(WARNING: This post talks about internalized ableism and suicidal thoughts)
When people hate themselves for having difficulties that I also have, or feel proud of themselves for not having to ask for help in ways that I ask for help, I have trouble knowing how to feel. It’s difficult to pull apart self-hate from the implied hatred for other people like me. It’s hard to work out how personally to take these statements.
You know how sometimes able-bodied people say to people who are visibly physically disabled, “If I was in your situation, I’d kill myself”? Obviously the disabled people feel hurt, because no one likes being told that their life isn’t worth living. It’s easy to figure out the ethical implications of that comparison when it’s a non-disabled person saying it to a disabled person.

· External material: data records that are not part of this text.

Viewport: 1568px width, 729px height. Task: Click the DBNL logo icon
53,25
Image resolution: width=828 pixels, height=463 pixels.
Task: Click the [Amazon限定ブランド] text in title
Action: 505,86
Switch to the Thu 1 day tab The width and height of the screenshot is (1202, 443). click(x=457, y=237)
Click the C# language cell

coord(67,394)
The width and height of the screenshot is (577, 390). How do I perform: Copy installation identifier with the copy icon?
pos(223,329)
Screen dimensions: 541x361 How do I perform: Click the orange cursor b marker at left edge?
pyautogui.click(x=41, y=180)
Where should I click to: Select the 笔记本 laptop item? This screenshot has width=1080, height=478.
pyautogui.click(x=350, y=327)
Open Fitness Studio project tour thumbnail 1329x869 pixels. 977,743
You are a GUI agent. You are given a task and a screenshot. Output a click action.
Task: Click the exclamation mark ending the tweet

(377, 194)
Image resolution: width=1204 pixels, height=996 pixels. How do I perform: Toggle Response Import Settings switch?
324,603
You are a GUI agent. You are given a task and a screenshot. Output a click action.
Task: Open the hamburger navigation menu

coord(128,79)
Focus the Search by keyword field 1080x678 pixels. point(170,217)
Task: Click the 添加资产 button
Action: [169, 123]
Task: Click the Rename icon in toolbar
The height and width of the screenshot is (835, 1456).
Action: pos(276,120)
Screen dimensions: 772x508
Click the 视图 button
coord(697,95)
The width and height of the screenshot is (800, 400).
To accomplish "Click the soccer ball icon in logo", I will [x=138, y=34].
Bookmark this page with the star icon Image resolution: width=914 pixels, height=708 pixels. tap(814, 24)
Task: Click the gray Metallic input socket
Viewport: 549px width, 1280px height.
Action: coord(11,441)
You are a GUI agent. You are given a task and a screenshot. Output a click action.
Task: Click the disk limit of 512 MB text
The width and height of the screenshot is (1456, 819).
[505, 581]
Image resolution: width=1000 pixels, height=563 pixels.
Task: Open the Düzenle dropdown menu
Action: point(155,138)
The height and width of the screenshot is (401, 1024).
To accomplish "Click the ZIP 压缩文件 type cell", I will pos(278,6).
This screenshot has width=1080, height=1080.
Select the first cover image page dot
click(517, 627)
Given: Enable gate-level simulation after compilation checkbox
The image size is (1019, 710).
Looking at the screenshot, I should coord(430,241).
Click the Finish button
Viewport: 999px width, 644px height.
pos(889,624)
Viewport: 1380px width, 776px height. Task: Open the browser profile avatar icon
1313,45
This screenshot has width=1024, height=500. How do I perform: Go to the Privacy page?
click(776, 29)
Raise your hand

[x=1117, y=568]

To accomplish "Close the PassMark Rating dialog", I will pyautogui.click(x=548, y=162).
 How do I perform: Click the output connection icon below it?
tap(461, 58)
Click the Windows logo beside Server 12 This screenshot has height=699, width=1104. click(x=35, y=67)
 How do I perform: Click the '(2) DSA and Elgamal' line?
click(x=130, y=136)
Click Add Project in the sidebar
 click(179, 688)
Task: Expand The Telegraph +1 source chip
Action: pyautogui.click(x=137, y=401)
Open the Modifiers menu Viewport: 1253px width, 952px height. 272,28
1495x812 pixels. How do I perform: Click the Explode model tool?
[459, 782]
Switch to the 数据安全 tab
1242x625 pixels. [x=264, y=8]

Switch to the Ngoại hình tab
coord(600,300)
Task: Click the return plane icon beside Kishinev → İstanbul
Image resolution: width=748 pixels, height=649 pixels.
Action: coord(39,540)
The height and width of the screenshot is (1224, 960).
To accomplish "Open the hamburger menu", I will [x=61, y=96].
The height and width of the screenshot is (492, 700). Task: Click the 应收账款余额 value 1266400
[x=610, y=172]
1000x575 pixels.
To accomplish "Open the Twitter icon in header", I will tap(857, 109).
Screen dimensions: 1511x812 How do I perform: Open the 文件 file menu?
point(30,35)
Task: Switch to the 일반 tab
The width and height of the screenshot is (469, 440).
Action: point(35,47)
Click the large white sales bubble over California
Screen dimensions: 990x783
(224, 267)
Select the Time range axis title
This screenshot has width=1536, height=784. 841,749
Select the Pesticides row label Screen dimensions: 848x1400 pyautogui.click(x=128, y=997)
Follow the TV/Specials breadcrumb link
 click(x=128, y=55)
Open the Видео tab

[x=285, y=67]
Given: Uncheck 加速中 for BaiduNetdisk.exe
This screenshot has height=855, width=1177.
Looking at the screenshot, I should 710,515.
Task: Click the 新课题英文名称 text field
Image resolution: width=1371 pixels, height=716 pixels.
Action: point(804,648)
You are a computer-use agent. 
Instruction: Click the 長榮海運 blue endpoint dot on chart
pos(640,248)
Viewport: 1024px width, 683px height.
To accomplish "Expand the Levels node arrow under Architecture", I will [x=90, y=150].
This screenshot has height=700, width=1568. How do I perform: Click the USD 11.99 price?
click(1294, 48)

But what about, “I am also disabled and I fear that I may soon be in your situation and then I would want to kill myself?” “I am in your situation and I want to kill myself?” “People like us deserve to die?”
It’s hard not to take that personally. It’s hard respond just to the other person’s pain, and not the implications of someone else’s self-hate with regard to my disability and my life.
The idea of the supercrip hurts us all. Growing up in a society which teaches us that the only good disabled people are the ones who overcome, who never give up, we are set up for failure because eventually we will have to rest and we will have to give up. But other people lay this expectation on us again and again, and tell us yes you can do this when the continual trying is tearing our heads apart and we are begging to stop. And even though we can feel in our bodies that we have reached a limit, somewhere inside us there’s a little voice that tells us, you’re making it up, you can do this, you’re worthless if you can’t do this, why do you think you deserve accommodations, why do you think you should get to feel safe.
And this little voice gets louder and louder, and eventually the only options are being Not Good Enough or being dead, and a lot of autistic people I know sometimes lean toward being dead. Because being raised with this idea means making it a weapon, and using it to hurt ourselves, and using it to hurt each other.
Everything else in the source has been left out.